Here is the rub in this arguement. The concept in any fashion that a human being have individual rights of any kind does not come out of a vacuum. The intellectual environment that says that each citizen is surrounded by protections that make him/her special, protected and not only every bit as powerful as another but also the source of all government is sourced in the concept that God has endowed us with a cosmic uniqueness. That we first are spiritual beings and that specialness overflows into all of life. This is the primary authority that is credited from Runnymeade to the Constitution. Then and only then does the protections concerning a human being in the Constitution make any fundemental sense.

It is not an accident that civilizations where the individual has no status and the government rules only by group caviat have taken a good long while to move into modern government models. Democracy itself works only when the one person one vote mentality has respect because the individual and their God breathed uniqueness gives foundation to all of the functions of society. We must agree that some truths are self evident. And that there is some authority for that or the seeds of anarchy are sown. In the minds of many who liberated lands, slaves or fought the totalitarian views of Kings or Dictators was the thought that God's work was being done. And that is not an accident.
 
The intellectual environment that says that each citizen is surrounded by protections that make him/her special, protected and not only every bit as powerful as another but also the source of all government is sourced in the concept that God has endowed us with a cosmic uniqueness.

That's nonsense, and if you can't imagine a secular justification for the same concept, you're simply not trying hard enough. To start with I'd read up on John Rawls' "Original Position" (sometimes referred to as the "Veil of Ignorance."
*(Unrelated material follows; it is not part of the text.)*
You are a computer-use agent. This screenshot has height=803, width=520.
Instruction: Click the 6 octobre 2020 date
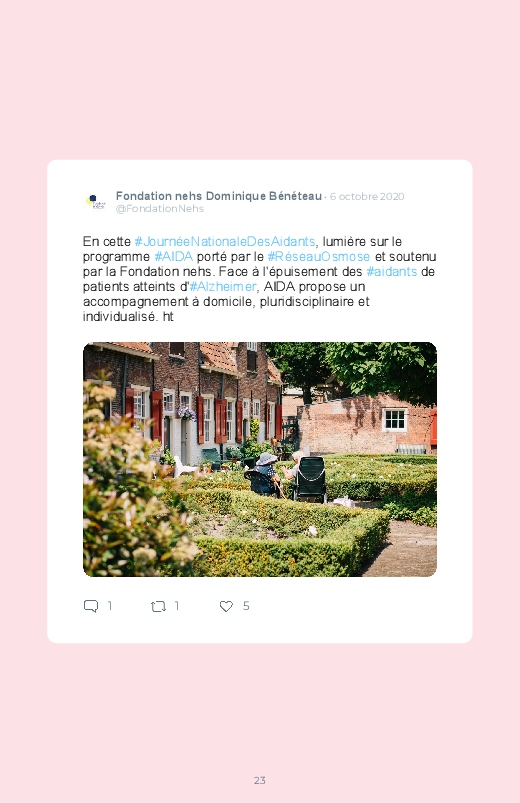pyautogui.click(x=367, y=197)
The Constitution does not mention any spiritual powers nor any creator, contrary to Mark's assertion above.
 
I'm seriously sick of the whole "there is no morality without a god" argument. It's clearly false. Atheists are obviously capable of acting morally. It's pretty simple, really. Humans need to cooperate to successfully rear young, thus people that can follow the rules most of the time win. There are times when the benefit of breaking the rules outweighs the risk of getting caught, and so people sometimes break the rules. Most social animals operate by similar rules.
 
chet: the bottom of the Constitution reads, "Done in Convention by the Unanimous Consent of the States present the Seventeenth Day of September in the Year of our Lord one thousand seven hundred and Eighty seven and of the Independence of the United States of America..."
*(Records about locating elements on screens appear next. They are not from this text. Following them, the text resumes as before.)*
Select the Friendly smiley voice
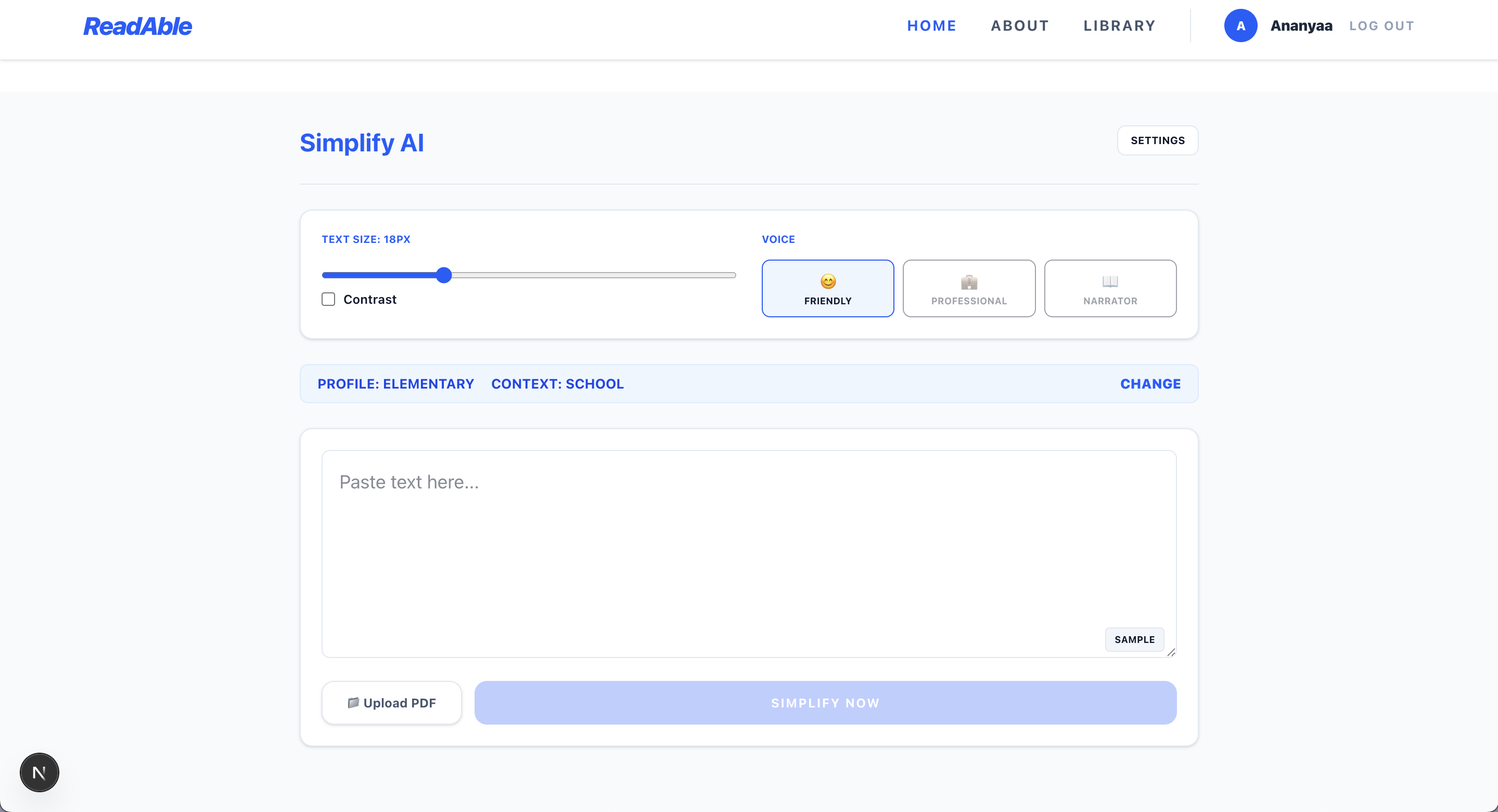Screen dimensions: 1498x812 tap(827, 288)
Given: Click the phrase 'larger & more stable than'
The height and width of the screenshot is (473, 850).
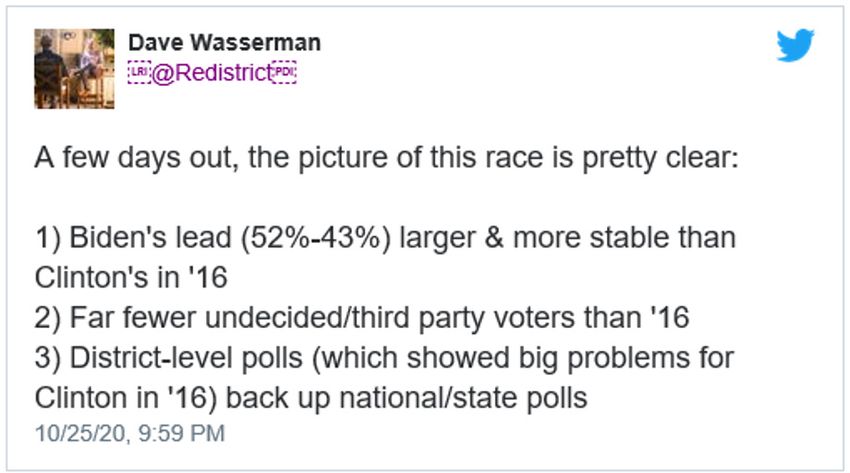Looking at the screenshot, I should click(x=567, y=238).
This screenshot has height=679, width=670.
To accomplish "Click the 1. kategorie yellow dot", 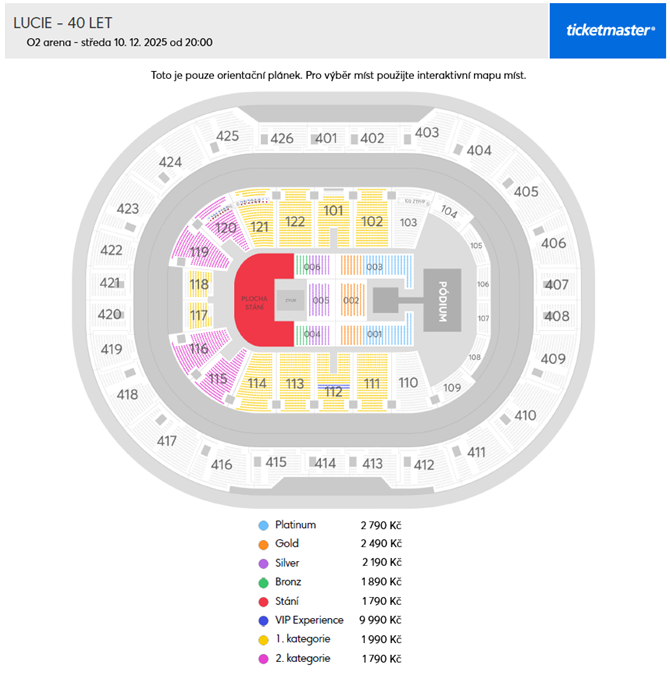I will click(x=263, y=639).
I wonder who that is...our Lord..hmmmm? Any guesses? Clearly your assertion is incorrect.

However, I will cede that this acknowledgement is indeed not to be taken as endorsement of any religion.
 
erica, no one says that there are not moral things performed by immoral people. But, if your standard for morality is defined by your perception, then murder is not wrong to those who perceive it not to be...unless, there is something external that defines morality.

If we are all animals, as you suggest, then the survival of the fittest reigns. If we have nothing more than instinct, then morality is nonsensical.

But the truth is that no one in the world is amoral; we were created with a sense of right and wrong. across oceans, mountains, ethnicities, and races, similar moral codes exist. this would strike me as odd unless there is a creator who instill this in us.